Our battery life tests include our older 2013 web browsing test, a newer 2016 web browsing test which is more demanding, and a movie playback test. All of our browsing is done with Edge, and movie playback with the built-in Films and TV software, with the display set at 200 nits of brightness.

2013 Light

Battery Life 2013 - Light

You feel kind of greedy when you feel like almost 14 hours of browsing isn’t enough, but it felt like the Surface Book 2 might really set a new record with the large 85 Wh of battery capacity. The new model handily outperforms the outgoing Surface Book Core i7 though, despite the larger display and higher resolution.
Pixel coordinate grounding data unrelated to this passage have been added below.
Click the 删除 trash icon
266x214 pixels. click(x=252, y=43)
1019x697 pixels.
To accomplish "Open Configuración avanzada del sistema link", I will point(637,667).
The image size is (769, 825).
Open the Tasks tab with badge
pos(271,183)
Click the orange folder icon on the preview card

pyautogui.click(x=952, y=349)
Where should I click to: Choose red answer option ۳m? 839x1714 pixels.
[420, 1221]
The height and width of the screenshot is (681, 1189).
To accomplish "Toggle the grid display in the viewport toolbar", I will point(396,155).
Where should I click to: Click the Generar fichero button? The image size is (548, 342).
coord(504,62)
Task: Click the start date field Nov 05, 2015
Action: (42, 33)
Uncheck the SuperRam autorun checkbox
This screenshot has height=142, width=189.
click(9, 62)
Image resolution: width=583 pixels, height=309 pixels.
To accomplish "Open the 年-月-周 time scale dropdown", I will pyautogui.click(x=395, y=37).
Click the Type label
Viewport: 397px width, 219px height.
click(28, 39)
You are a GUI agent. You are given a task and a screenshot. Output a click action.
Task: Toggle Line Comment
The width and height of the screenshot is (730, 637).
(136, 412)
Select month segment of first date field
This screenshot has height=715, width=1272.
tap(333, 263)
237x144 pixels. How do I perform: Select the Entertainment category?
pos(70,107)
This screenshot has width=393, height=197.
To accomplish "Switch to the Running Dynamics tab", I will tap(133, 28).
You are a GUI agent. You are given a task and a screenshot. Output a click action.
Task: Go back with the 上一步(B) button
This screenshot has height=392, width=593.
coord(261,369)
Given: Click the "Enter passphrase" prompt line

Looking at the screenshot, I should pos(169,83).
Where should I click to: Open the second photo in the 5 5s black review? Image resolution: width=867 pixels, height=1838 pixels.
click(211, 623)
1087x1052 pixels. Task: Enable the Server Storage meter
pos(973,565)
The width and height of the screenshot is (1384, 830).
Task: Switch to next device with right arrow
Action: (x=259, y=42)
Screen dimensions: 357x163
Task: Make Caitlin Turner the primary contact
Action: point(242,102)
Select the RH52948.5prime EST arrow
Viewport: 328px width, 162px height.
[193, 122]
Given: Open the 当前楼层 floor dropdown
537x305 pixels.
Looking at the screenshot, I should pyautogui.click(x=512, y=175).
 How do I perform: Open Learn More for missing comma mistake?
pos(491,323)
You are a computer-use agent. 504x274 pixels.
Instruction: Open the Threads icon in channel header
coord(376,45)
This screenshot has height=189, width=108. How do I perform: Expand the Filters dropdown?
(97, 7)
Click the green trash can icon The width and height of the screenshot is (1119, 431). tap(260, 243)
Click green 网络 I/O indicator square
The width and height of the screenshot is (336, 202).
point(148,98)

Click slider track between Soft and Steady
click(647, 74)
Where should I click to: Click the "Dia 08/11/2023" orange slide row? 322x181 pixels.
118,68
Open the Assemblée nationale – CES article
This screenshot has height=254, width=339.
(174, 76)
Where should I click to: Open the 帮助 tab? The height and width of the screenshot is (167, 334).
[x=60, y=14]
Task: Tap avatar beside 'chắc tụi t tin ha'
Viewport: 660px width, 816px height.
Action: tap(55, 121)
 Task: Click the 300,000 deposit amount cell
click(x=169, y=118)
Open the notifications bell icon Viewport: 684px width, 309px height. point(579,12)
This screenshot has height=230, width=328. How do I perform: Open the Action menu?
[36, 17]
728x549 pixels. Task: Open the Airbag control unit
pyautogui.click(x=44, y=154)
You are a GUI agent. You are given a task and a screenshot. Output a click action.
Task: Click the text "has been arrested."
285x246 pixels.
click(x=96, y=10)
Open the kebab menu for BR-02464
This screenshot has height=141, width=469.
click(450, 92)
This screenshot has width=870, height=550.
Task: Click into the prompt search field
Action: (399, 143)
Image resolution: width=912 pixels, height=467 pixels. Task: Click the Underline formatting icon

The tablet itself will still get several hours away from the base, which is more than enough time for the use case of the tablet, which is going to be for short sessions away from the base.

2016 Web

Battery Life 2016 - Web

Our newer web test is more demanding of the CPU, and on devices like the Surface Book 2, where the CPU power usage is a significant factor in the overall power drain, the result is less battery life than our older, easier test. At almost ten hours of battery life though, the Surface Book 2 still offers a lot of time off the mains.

Normalized Results

Battery Life 2013 - Light Normalized

Battery Life 2016 - Web - Normalized

By removing the battery capacity from the equation, we can see the efficiency of each device. Here, the larger battery size is removed, and the Surface Book 2 ends up about midfield. The larger display and higher resolution of the display are a significant impact on the battery life.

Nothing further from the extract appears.